By Chris Adams
After championing the oilsands in Ethical Oil , Ezra Levant is back with a new book, Groundswell: The Case for Fracking . In the book, he states his case for hydraulic fracturing, or fracking, a gas extraction technique where a mixture of water, sand and chemicals is shot underground to release natural gas.
Approximately 174,000 wells have been “fracked” in Alberta since the technology was created in the 1950s. Proponents of the practice claim fracking is safe and well-tested, and that natural gas taken from the wells is cleaner than other fossil fuels. But fracking’s skeptics say contaminated groundwater, earthquakes and the release of methane at cracked wells is reason enough to end the practice.
Levant likes to poke at liberals and celebrity activists. The last time the Gauntlet saw Levant, he was shouting down a room full of student journalists for their left-wing biases on issues like abortion and the oilsands.
The Gauntlet sat down with Levant to discuss what he calls “ethical gas,” the environmental impact of fracking and why he thinks fracking’s opponents are like “9/11 truthers.”
The Gauntlet : Why did you decide to tackle fracking in your new book, Groundswell?
Ezra Levant: I noticed a lot of the folks who are anti-oil sands are also anti-fracking. Sometimes the exact same people and the exact same funders. I thought, “what is this fracking thing? I’ve heard a bit about it.” I studied it up. I’ve been on a frack job — went to one last week just to check it out — and I wrote this book.
Until we develop that fantasy fuel of the future that’s perfect in every way, we’re going to use fossil fuels. Even Greenpeace talks about a 40-year transition and they don’t even have that end goal yet. For the rest of my life, we’re going to be using fossil fuels. Where should they come from?
In Groundswell, you call the gas coming from countries like Russia, the United Arab Emirates and Qatar “conflict gas.” So if we continue to frack in western countries and not buy from authoritarian regimes, we’re supporting “ethical gas”?
First of all, I think you will accept that whatever the problems are with our oil and gas industry, we actually have some rules. We have an independent court system. We have an independent press.
If there’s a mistake, or, god forbid, if someone actually does something wrong, they get it and they get it hard.
I think you will accept that if we’re talking about gas from here or gas from there, ours is more environmental and ours is more peaceful. Treatment of workers — they’re not allowed to unionize in the Persian Gulf. Like, they’re foreign indentured workers. And then, finally, human rights. Women in politics, gay-rights, treatment of minorities — this is just normal in Alberta. We don’t even think about it anymore. That’s why I call it ethical gas.

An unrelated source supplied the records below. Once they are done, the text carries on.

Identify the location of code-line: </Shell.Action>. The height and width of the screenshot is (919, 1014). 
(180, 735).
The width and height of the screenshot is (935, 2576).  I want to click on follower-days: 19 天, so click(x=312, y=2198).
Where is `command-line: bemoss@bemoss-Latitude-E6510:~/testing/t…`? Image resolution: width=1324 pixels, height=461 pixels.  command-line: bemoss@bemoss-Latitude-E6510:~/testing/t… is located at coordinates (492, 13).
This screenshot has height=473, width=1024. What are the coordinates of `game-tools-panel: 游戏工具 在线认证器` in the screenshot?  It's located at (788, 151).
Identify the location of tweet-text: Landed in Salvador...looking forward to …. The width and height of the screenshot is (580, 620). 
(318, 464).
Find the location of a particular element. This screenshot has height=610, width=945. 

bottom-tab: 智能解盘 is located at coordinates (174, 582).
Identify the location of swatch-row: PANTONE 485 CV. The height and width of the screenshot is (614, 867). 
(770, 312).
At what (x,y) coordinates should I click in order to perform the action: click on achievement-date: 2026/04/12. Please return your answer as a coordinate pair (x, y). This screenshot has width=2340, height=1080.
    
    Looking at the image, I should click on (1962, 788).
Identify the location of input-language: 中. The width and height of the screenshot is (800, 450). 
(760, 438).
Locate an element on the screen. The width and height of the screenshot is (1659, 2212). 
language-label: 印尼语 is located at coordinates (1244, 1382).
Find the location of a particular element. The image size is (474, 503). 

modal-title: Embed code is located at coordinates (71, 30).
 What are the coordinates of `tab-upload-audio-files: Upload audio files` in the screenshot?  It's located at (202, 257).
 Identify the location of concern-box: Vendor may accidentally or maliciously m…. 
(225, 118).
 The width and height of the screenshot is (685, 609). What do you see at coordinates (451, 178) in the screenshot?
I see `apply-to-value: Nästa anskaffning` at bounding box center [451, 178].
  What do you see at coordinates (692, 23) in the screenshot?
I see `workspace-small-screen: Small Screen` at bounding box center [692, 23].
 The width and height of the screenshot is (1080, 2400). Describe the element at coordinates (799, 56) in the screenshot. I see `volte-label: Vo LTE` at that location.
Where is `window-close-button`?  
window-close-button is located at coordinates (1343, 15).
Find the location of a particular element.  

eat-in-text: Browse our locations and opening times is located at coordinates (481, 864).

So if we support fracking, we’ll be able to take money away from these authoritarian countries. But if we frack, are we not going to sell the gas to China?
China just agreed to a $400 billion deal with [Russian natural gas company] Gazprom. China is going to get its gas no matter what. Would it be one inch more ethical and better for the world that instead of sending that $400 billion to Putin, if, say, they had signed that with Canada? Now, I don’t think we could have fulfilled that whole contract, but if they’re going to buy oil and gas anyway, it is slightly better that their money goes to Canada instead of Russia.
Proponents of fracking call it the cleanest energy source of our day. How can we call fracking a clean source of energy when lots of methane — a dangerous greenhouse-gas — is released into the atmosphere during the fracking process?
On April 14, the Environmental Protection Agency released what they call their “green- house-gas inventories.” That’s a fancy way of saying how much greenhouse gas the United States is emitting. The EPA says because of fracking, American emissions are down. Down so low, they’re down to 1992 levels. The United States has reduced its greenhouse-gas emissions of all sorts — CO2 and methane — by 11 per cent in the last five years. I think that should be the biggest news story in environmental reporting today.
A report commissioned by the Canadian government found that we don’t know enough about the environmental impacts of fracking. Isn’t it unethical to continue fracking if we don’t know what the consequences will be?
Fracking was patented in 1949, [has been done] one million times in the States, 120,000 times in Alberta. It is so normal.
It reminds me of Jenny McCarthy and her anti-vaccine thing. Or folks who say Wi-Fi creates cancer. Hey man, you and your conspiracy theories about anti-vaccine BS — 9/11 truthers: “Hey man, fire can’t melt steel.” Okay, you guys all hang out together over there while the rest of us in reality-land know that Wi-Fi doesn’t cause cancer, we know that vaccines don’t cause autism and we know that after a million fracked wells, [fracking] does not pollute water.